* **Selected text**
Start of Block
Human Rights Watch identified at least 340 distinct damage sites in Aleppo city’s opposition-held neighborhood damaged between early November and February 20, 2014, by analyzing four satellite images recorded over the city between October 31, 2013, and February 20, 2014. The heaviest concentration of the 340 distinct damage sites identified in Aleppo city were in the neighborhoods of al-Marjet, Jouret Awwad, al-Myassar, Helwaniye/Tariq al-Bab, Salheen, al-Sakhour, al-Heidariyya, Dahret Awwad, and Masaken Hanano.
Both the level and the location of this destruction varied from the damage Aleppo had seen prior to this government offensive. Approximately 300 major damage sites were identified from earlier dates of satellite imagery recorded between mid-2012 to October 31, 2013, a number now exceededin less than four months. And the pattern of these sites shifted, with earlier sites more concentrated in certain neighborhoods and closer to disputed areas, and the newer sites revealing wide scale destruction of neighborhoods that had been relatively undamaged and were further from active conflict.
Although some of the damage sites identified in the satellite imagery were likely caused by the effects of other explosive weapons, such as prolonged artillery shelling and a handful of apparent attacks by guided munitions, a substantial majority of these 340 sites have damage signatures strongly consistent with the detonation of high explosive unguided bombs.
Barrel bombs, and other high explosive unguided bombs, tend to create larger zones of building destruction than is typically seen with other types of air strikes and artillery fire, often with irregularly shaped blast craters of shallow depth with “scalloped edges.”
End of Block
* **Work required**
Rewrite the Aleppo damage text starting with "Human Rights Watch" and going on through "and Masaken Hanano.", using "satellite photos" in place of "satellite images".

* **Supplied information**
Start of Block
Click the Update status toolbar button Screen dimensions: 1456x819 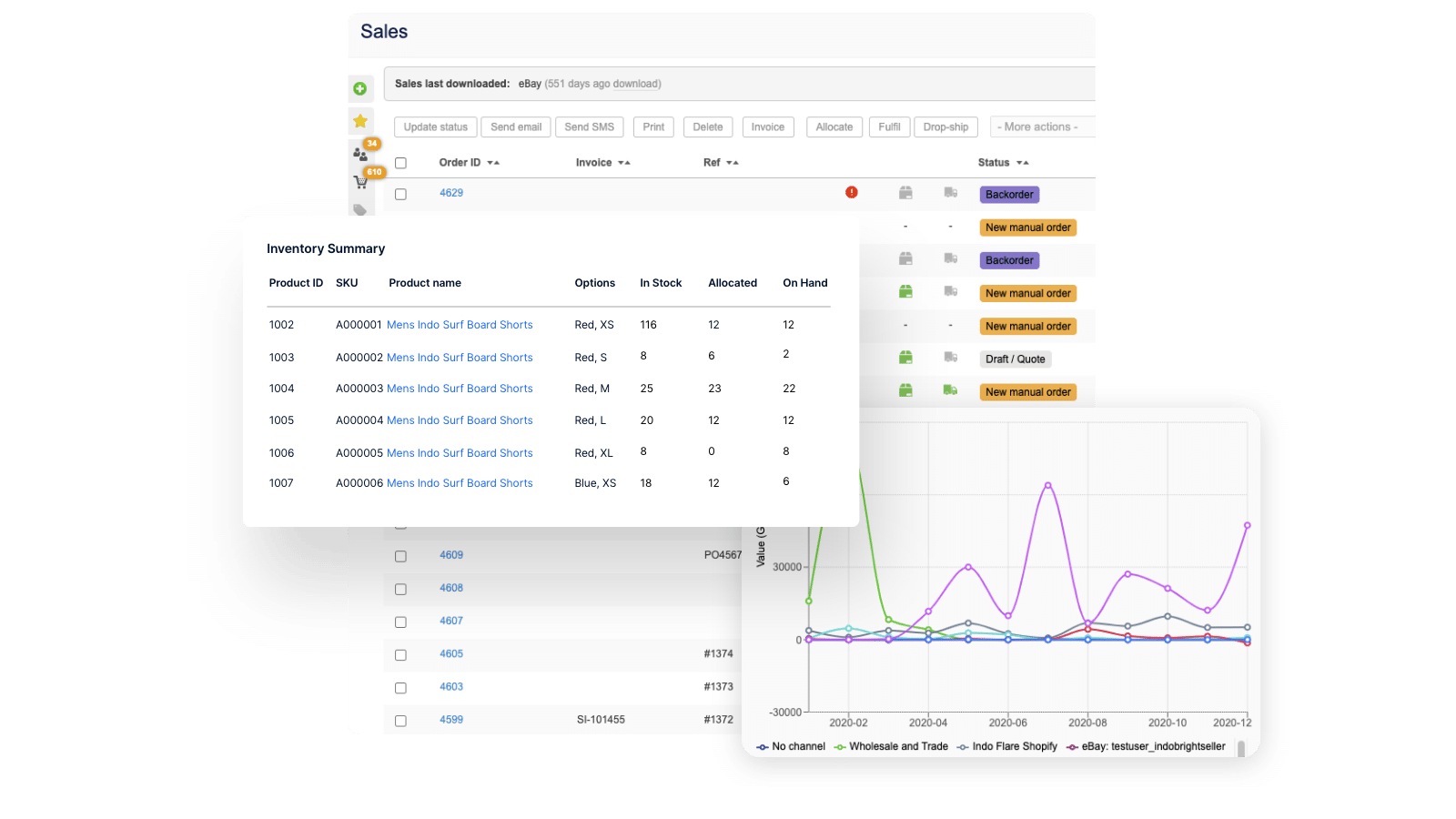(435, 127)
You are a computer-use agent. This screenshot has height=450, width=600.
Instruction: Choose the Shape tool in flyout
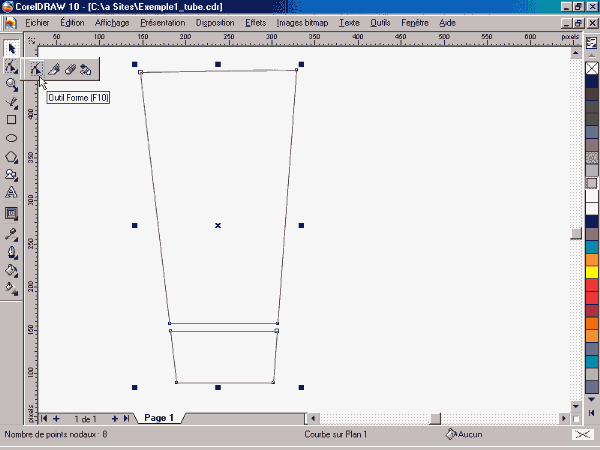[36, 69]
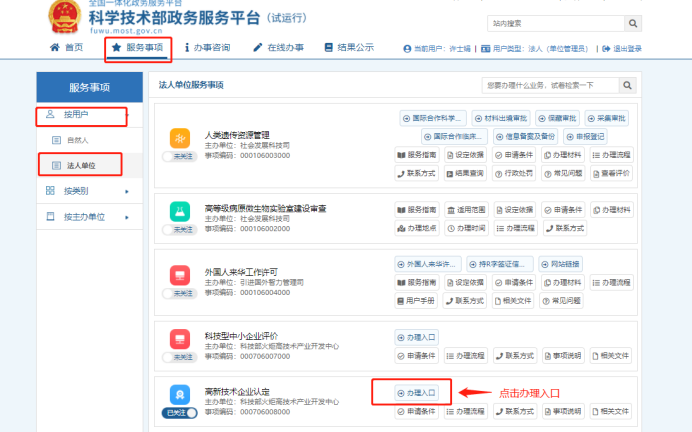
Task: Expand the 按主办单位 sidebar section
Action: pyautogui.click(x=85, y=216)
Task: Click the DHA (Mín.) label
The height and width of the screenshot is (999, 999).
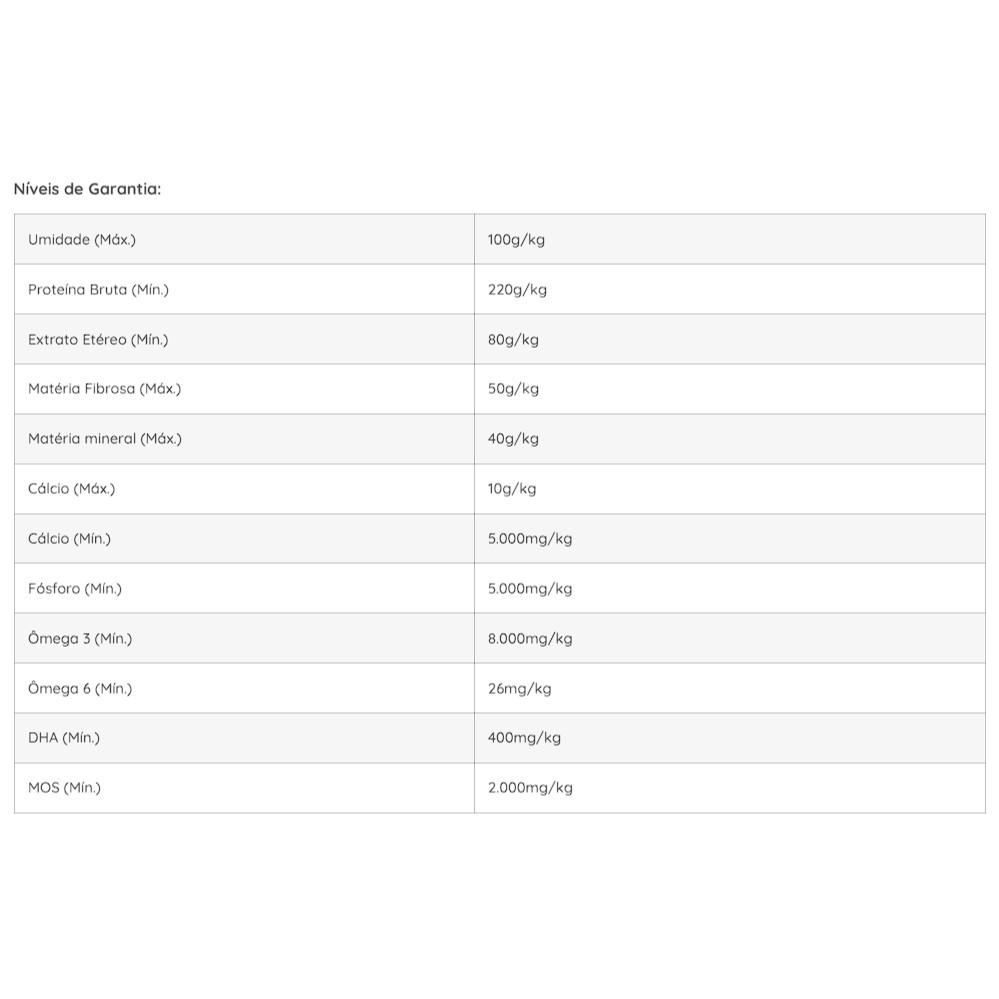Action: click(64, 738)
End of Block
* **Completed task**
Human Rights Watch identified at least 340 distinct damage sites in Aleppo city’s opposition-held neighborhood damaged between early November and February 20, 2014, by analyzing four satellite photos recorded over the city between October 31, 2013, and February 20, 2014. The heaviest concentration of the 340 distinct damage sites identified in Aleppo city were in the neighborhoods of al-Marjet, Jouret Awwad, al-Myassar, Helwaniye/Tariq al-Bab, Salheen, al-Sakhour, al-Heidariyya, Dahret Awwad, and Masaken Hanano.